Was war zu Beginn des Jahres 2021 vorgefallen? Auf Nachfrage wollte sich weder der Bürgermeister noch der Sprecher der Freien Wähler über Einzelheiten äußern. Wer die Windischeschenbacher Stadtpolitik jedoch aufmerksam verfolgt, dürfte bei dem Thema Notartermin hellhörig geworden sein.
Die Firma Rabe Bike hat im Januar 2021 ein Grundstück im Gewerbegebiet gekauft, um dort ihr neues Logistikzentrum zu errichten. Das ist kein Geheimnis. Die Gebäude stehen mittlerweile und sind kurz vor der Fertigstellung. Nach Recherchen von Oberpfalz-Medien sollen die Vermarktungsrechte des Areals damals noch bei einer Nachbarfirma gelegen haben.

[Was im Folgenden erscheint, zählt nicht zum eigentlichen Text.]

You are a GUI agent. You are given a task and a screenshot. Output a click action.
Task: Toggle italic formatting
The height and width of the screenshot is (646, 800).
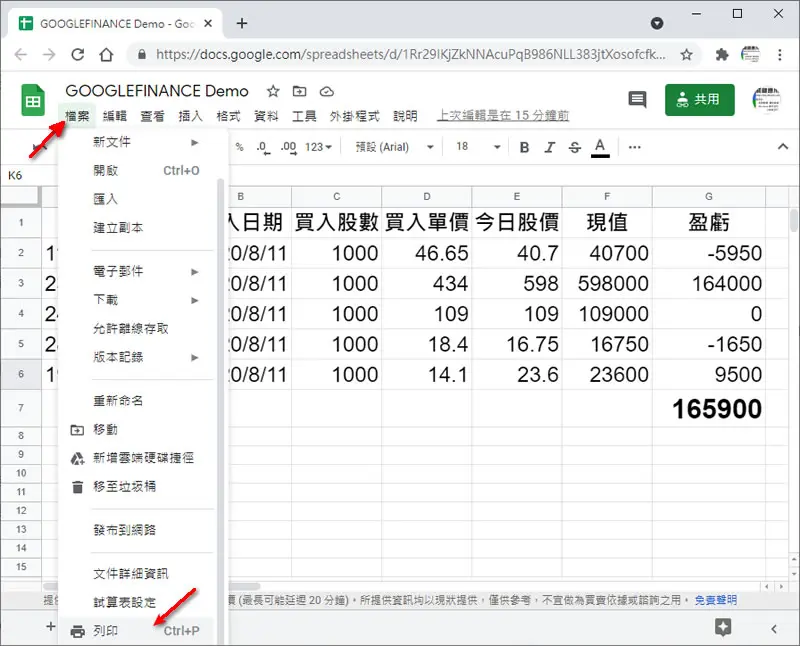pyautogui.click(x=549, y=147)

Als Rabe Bike mit dem Wunsch, sich in Windischeschenbach anzusiedeln, 2020 bei der Stadt vorgesprochen hat, gingen die Überlegungen des Bürgermeisters sofort in Richtung des besagten freien Grundstücks in Neuhaus. Die Vermarktungsfirma hatte wohl andere Pläne zu diesem Zeitpunkt und pochte auf Einhaltung des Vertrags, obwohl sich vier Jahre lang auf dem Gelände nichts getan hat. In jener nicht-öffentlichen Stadtratssitzung im Januar 2021 entschlossen sich CSU und SPD lieber eine fünfstellige Vertragsstrafe in Kauf zu nehmen, als das Logistikzentrum ziehen zu lassen.
Die Aussicht, ein renommiertes Unternehmen am Ort zu haben, das mindestens 60 Arbeitsplätze bietet, und Gewerbesteuer zahlt, war für die Stadträte von CSU und SPD damals der entscheidende Faktor, sich trotz Vertragsstrafe für den Grundstückskauf an Rabe Bike zu entscheiden. Freie Wähler und Grüne hatten wohl dagegen gestimmt und damit in Kauf genommen, dass sich Rabe an einem anderen Standort im Landkreis ansiedelt. Laut den Informationen, die der Bürgermeister in der Bürgerversammlung bekanntgegeben hat, waren Luhe-Wildenau, Altenstadt/WN und Pressath im Gespräch.